• _Task to carry out_:
Across the entries below, count the lines in which the word "computer" occurs. Reply with the count alone.

Stored dataset items:
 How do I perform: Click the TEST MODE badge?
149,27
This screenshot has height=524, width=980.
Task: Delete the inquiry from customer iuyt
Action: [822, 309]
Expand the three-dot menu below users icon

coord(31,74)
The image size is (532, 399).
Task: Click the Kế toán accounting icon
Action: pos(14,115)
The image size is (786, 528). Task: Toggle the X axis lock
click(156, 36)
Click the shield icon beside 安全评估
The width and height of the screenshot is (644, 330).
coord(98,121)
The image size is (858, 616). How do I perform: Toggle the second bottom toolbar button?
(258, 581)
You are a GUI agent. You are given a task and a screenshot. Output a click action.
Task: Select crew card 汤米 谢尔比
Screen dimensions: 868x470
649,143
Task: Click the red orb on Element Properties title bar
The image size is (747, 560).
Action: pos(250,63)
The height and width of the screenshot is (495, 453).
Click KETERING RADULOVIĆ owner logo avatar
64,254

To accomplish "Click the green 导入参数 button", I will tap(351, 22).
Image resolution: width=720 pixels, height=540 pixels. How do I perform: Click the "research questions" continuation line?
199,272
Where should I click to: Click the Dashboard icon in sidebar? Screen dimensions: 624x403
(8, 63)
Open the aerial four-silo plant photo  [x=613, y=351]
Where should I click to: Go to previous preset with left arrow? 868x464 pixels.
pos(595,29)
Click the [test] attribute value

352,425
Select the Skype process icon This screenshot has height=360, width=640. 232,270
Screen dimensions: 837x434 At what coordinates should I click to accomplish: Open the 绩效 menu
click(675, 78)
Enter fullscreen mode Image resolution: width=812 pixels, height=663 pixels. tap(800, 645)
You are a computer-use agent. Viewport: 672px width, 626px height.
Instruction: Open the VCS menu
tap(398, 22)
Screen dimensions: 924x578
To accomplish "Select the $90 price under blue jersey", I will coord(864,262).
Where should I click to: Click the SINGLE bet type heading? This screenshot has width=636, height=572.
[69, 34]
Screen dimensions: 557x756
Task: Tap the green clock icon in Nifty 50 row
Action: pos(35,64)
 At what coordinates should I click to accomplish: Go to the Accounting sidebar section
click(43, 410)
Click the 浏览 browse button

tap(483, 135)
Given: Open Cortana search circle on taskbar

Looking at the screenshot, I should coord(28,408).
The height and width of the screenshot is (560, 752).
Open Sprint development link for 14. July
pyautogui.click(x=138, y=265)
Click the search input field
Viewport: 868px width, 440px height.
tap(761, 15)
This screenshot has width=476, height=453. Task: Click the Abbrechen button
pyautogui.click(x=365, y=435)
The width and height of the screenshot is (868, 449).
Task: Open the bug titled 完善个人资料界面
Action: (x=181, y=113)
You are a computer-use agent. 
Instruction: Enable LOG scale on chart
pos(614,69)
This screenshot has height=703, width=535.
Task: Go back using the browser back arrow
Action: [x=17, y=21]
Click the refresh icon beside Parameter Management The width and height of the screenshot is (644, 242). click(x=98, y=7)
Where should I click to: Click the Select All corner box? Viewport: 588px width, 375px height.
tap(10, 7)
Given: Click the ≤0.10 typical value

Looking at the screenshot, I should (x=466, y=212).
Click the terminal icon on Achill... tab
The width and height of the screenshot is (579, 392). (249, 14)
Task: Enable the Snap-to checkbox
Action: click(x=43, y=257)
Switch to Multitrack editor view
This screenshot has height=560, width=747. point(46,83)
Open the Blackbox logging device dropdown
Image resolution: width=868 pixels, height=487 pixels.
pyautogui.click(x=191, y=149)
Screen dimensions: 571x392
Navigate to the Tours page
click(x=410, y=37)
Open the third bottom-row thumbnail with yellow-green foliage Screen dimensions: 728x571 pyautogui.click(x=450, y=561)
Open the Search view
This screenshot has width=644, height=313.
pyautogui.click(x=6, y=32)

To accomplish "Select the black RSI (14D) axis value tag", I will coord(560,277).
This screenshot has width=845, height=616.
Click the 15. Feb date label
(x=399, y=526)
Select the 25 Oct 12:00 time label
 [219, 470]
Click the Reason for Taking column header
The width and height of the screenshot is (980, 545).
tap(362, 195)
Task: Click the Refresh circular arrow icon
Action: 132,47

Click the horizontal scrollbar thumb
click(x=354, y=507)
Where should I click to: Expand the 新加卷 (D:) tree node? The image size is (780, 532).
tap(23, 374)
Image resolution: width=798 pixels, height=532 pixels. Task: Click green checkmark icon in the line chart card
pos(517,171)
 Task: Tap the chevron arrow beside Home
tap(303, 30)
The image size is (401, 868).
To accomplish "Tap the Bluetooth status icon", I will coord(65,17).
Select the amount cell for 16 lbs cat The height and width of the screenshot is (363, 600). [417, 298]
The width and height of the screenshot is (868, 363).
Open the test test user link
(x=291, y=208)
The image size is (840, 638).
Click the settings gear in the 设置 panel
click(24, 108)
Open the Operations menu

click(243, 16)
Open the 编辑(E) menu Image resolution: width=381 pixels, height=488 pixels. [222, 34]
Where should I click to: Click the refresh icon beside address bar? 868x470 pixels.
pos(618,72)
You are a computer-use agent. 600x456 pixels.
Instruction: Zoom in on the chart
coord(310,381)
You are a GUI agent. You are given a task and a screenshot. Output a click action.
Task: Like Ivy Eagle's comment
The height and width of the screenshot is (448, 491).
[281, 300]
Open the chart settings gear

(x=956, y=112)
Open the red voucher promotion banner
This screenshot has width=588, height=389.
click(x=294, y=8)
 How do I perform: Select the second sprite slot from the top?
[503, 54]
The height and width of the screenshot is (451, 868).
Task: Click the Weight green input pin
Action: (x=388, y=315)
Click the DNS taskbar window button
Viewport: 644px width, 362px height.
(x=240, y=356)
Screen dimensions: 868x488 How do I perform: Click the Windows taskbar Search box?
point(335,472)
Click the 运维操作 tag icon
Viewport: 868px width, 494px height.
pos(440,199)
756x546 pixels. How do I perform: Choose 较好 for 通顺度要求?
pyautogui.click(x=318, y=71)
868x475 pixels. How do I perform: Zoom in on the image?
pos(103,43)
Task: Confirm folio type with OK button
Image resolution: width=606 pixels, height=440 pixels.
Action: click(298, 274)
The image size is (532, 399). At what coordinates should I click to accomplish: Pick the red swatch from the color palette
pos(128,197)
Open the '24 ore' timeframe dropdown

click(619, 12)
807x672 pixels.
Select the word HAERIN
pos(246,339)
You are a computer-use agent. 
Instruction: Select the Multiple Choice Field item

• _Finished task_:
4